* [STATED TASK]: Convert the lines of the entries below into a numbered list, leaving out the blank lines.

* [RECORDS SHOWN]:
┌────────

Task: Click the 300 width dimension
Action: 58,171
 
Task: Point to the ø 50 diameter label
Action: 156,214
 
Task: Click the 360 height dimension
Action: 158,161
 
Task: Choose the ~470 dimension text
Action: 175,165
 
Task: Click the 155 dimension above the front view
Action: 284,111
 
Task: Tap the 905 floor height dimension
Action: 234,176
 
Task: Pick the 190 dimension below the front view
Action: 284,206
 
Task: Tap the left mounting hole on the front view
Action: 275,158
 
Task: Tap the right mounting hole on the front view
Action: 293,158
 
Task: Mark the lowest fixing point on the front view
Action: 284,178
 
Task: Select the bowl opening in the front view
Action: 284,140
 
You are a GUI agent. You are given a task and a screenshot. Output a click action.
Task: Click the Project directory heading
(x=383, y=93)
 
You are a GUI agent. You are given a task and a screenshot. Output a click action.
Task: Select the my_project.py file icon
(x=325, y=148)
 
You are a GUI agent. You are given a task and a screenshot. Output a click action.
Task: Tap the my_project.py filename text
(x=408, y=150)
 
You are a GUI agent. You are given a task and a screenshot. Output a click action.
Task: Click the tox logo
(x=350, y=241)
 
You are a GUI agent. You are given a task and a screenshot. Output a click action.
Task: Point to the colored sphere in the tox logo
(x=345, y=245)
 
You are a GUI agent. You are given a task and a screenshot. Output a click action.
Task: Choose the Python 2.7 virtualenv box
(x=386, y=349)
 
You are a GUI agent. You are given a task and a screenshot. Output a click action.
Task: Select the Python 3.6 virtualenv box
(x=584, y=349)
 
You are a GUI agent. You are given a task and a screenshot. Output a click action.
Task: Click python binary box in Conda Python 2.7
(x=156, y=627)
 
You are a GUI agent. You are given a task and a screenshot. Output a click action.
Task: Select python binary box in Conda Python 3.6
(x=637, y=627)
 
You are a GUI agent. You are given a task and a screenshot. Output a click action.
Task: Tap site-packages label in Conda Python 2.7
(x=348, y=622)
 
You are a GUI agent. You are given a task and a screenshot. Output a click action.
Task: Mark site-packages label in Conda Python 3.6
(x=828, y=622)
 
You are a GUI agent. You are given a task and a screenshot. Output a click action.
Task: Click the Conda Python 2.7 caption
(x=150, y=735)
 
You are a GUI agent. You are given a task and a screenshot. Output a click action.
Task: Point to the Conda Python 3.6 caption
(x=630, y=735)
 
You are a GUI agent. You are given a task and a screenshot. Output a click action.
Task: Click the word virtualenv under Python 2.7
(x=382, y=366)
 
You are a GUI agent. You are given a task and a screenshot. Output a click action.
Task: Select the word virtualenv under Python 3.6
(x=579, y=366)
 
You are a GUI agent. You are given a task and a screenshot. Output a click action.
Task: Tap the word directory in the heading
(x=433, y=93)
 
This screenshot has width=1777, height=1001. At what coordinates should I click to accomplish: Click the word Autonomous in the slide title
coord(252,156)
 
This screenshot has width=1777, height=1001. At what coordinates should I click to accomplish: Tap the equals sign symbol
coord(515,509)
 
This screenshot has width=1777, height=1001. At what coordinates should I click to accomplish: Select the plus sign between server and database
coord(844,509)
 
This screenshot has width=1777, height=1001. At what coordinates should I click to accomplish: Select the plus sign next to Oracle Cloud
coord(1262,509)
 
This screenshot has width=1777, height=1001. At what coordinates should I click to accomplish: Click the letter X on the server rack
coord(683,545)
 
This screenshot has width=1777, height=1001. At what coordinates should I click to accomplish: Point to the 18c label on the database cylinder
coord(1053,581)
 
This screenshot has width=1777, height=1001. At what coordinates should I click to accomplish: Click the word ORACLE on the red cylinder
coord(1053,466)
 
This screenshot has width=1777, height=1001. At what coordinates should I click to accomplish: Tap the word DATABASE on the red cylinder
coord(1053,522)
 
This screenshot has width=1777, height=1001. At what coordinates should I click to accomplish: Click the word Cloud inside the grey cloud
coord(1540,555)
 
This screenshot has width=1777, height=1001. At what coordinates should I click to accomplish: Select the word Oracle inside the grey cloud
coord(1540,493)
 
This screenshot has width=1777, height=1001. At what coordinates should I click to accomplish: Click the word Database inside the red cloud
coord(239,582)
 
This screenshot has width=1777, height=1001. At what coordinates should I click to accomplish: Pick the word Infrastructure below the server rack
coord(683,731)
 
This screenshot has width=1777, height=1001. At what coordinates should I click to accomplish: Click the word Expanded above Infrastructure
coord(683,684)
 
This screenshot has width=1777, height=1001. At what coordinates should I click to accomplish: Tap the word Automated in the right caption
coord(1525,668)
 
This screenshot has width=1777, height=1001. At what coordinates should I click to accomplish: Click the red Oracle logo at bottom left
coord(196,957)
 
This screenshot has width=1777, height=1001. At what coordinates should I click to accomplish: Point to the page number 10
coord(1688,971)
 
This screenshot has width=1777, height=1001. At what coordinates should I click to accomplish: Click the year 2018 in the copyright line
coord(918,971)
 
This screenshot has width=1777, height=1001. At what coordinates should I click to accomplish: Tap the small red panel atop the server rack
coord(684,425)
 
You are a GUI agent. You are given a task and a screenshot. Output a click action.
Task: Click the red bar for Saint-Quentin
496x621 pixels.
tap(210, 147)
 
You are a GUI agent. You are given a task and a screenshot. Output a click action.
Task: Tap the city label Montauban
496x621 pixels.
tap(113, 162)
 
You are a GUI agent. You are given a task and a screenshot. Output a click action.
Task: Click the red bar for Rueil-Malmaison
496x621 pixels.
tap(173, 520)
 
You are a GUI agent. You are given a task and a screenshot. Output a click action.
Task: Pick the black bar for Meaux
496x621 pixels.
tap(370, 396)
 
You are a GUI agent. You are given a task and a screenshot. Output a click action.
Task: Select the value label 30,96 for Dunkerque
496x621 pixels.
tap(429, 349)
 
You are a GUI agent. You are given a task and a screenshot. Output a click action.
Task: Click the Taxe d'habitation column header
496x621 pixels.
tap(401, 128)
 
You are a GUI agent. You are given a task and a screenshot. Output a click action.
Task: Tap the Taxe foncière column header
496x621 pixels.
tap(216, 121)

└────────

* [EXERCISE RESULT]:
1. Task: Click the 300 width dimension
2. Action: 58,171
3. Task: Point to the ø 50 diameter label
4. Action: 156,214
5. Task: Click the 360 height dimension
6. Action: 158,161
7. Task: Choose the ~470 dimension text
8. Action: 175,165
9. Task: Click the 155 dimension above the front view
10. Action: 284,111
11. Task: Tap the 905 floor height dimension
12. Action: 234,176
13. Task: Pick the 190 dimension below the front view
14. Action: 284,206
15. Task: Tap the left mounting hole on the front view
16. Action: 275,158
17. Task: Tap the right mounting hole on the front view
18. Action: 293,158
19. Task: Mark the lowest fixing point on the front view
20. Action: 284,178
21. Task: Select the bowl opening in the front view
22. Action: 284,140
23. You are a GUI agent. You are given a task and a screenshot. Output a click action.
24. Task: Click the Project directory heading
25. (x=383, y=93)
26. You are a GUI agent. You are given a task and a screenshot. Output a click action.
27. Task: Select the my_project.py file icon
28. (x=325, y=148)
29. You are a GUI agent. You are given a task and a screenshot. Output a click action.
30. Task: Tap the my_project.py filename text
31. (x=408, y=150)
32. You are a GUI agent. You are given a task and a screenshot. Output a click action.
33. Task: Click the tox logo
34. (x=350, y=241)
35. You are a GUI agent. You are given a task and a screenshot. Output a click action.
36. Task: Point to the colored sphere in the tox logo
37. (x=345, y=245)
38. You are a GUI agent. You are given a task and a screenshot. Output a click action.
39. Task: Choose the Python 2.7 virtualenv box
40. (x=386, y=349)
41. You are a GUI agent. You are given a task and a screenshot. Output a click action.
42. Task: Select the Python 3.6 virtualenv box
43. (x=584, y=349)
44. You are a GUI agent. You are given a task and a screenshot. Output a click action.
45. Task: Click python binary box in Conda Python 2.7
46. (x=156, y=627)
47. You are a GUI agent. You are given a task and a screenshot. Output a click action.
48. Task: Select python binary box in Conda Python 3.6
49. (x=637, y=627)
50. You are a GUI agent. You are given a task and a screenshot. Output a click action.
51. Task: Tap site-packages label in Conda Python 2.7
52. (x=348, y=622)
53. You are a GUI agent. You are given a task and a screenshot. Output a click action.
54. Task: Mark site-packages label in Conda Python 3.6
55. (x=828, y=622)
56. You are a GUI agent. You are given a task and a screenshot. Output a click action.
57. Task: Click the Conda Python 2.7 caption
58. (x=150, y=735)
59. You are a GUI agent. You are given a task and a screenshot. Output a click action.
60. Task: Point to the Conda Python 3.6 caption
61. (x=630, y=735)
62. You are a GUI agent. You are given a task and a screenshot. Output a click action.
63. Task: Click the word virtualenv under Python 2.7
64. (x=382, y=366)
65. You are a GUI agent. You are given a task and a screenshot. Output a click action.
66. Task: Select the word virtualenv under Python 3.6
67. (x=579, y=366)
68. You are a GUI agent. You are given a task and a screenshot. Output a click action.
69. Task: Tap the word directory in the heading
70. (x=433, y=93)
71. This screenshot has width=1777, height=1001. At what coordinates should I click to accomplish: Click the word Autonomous in the slide title
72. coord(252,156)
73. This screenshot has width=1777, height=1001. At what coordinates should I click to accomplish: Tap the equals sign symbol
74. coord(515,509)
75. This screenshot has width=1777, height=1001. At what coordinates should I click to accomplish: Select the plus sign between server and database
76. coord(844,509)
77. This screenshot has width=1777, height=1001. At what coordinates should I click to accomplish: Select the plus sign next to Oracle Cloud
78. coord(1262,509)
79. This screenshot has width=1777, height=1001. At what coordinates should I click to accomplish: Click the letter X on the server rack
80. coord(683,545)
81. This screenshot has width=1777, height=1001. At what coordinates should I click to accomplish: Point to the 18c label on the database cylinder
82. coord(1053,581)
83. This screenshot has width=1777, height=1001. At what coordinates should I click to accomplish: Click the word ORACLE on the red cylinder
84. coord(1053,466)
85. This screenshot has width=1777, height=1001. At what coordinates should I click to accomplish: Tap the word DATABASE on the red cylinder
86. coord(1053,522)
87. This screenshot has width=1777, height=1001. At what coordinates should I click to accomplish: Click the word Cloud inside the grey cloud
88. coord(1540,555)
89. This screenshot has width=1777, height=1001. At what coordinates should I click to accomplish: Select the word Oracle inside the grey cloud
90. coord(1540,493)
91. This screenshot has width=1777, height=1001. At what coordinates should I click to accomplish: Click the word Database inside the red cloud
92. coord(239,582)
93. This screenshot has width=1777, height=1001. At what coordinates should I click to accomplish: Pick the word Infrastructure below the server rack
94. coord(683,731)
95. This screenshot has width=1777, height=1001. At what coordinates should I click to accomplish: Click the word Expanded above Infrastructure
96. coord(683,684)
97. This screenshot has width=1777, height=1001. At what coordinates should I click to accomplish: Tap the word Automated in the right caption
98. coord(1525,668)
99. This screenshot has width=1777, height=1001. At what coordinates should I click to accomplish: Click the red Oracle logo at bottom left
100. coord(196,957)
101. This screenshot has width=1777, height=1001. At what coordinates should I click to accomplish: Point to the page number 10
102. coord(1688,971)
103. This screenshot has width=1777, height=1001. At what coordinates should I click to accomplish: Click the year 2018 in the copyright line
104. coord(918,971)
105. This screenshot has width=1777, height=1001. At what coordinates should I click to accomplish: Tap the small red panel atop the server rack
106. coord(684,425)
107. You are a GUI agent. You are given a task and a screenshot. Output a click action.
108. Task: Click the red bar for Saint-Quentin
109. 496x621 pixels.
110. tap(210, 147)
111. You are a GUI agent. You are given a task and a screenshot. Output a click action.
112. Task: Tap the city label Montauban
113. 496x621 pixels.
114. tap(113, 162)
115. You are a GUI agent. You are given a task and a screenshot. Output a click action.
116. Task: Click the red bar for Rueil-Malmaison
117. 496x621 pixels.
118. tap(173, 520)
119. You are a GUI agent. You are given a task and a screenshot. Output a click action.
120. Task: Pick the black bar for Meaux
121. 496x621 pixels.
122. tap(370, 396)
123. You are a GUI agent. You are given a task and a screenshot. Output a click action.
124. Task: Select the value label 30,96 for Dunkerque
125. 496x621 pixels.
126. tap(429, 349)
127. You are a GUI agent. You are given a task and a screenshot. Output a click action.
128. Task: Click the Taxe d'habitation column header
129. 496x621 pixels.
130. tap(401, 128)
131. You are a GUI agent. You are given a task and a screenshot. Output a click action.
132. Task: Tap the Taxe foncière column header
133. 496x621 pixels.
134. tap(216, 121)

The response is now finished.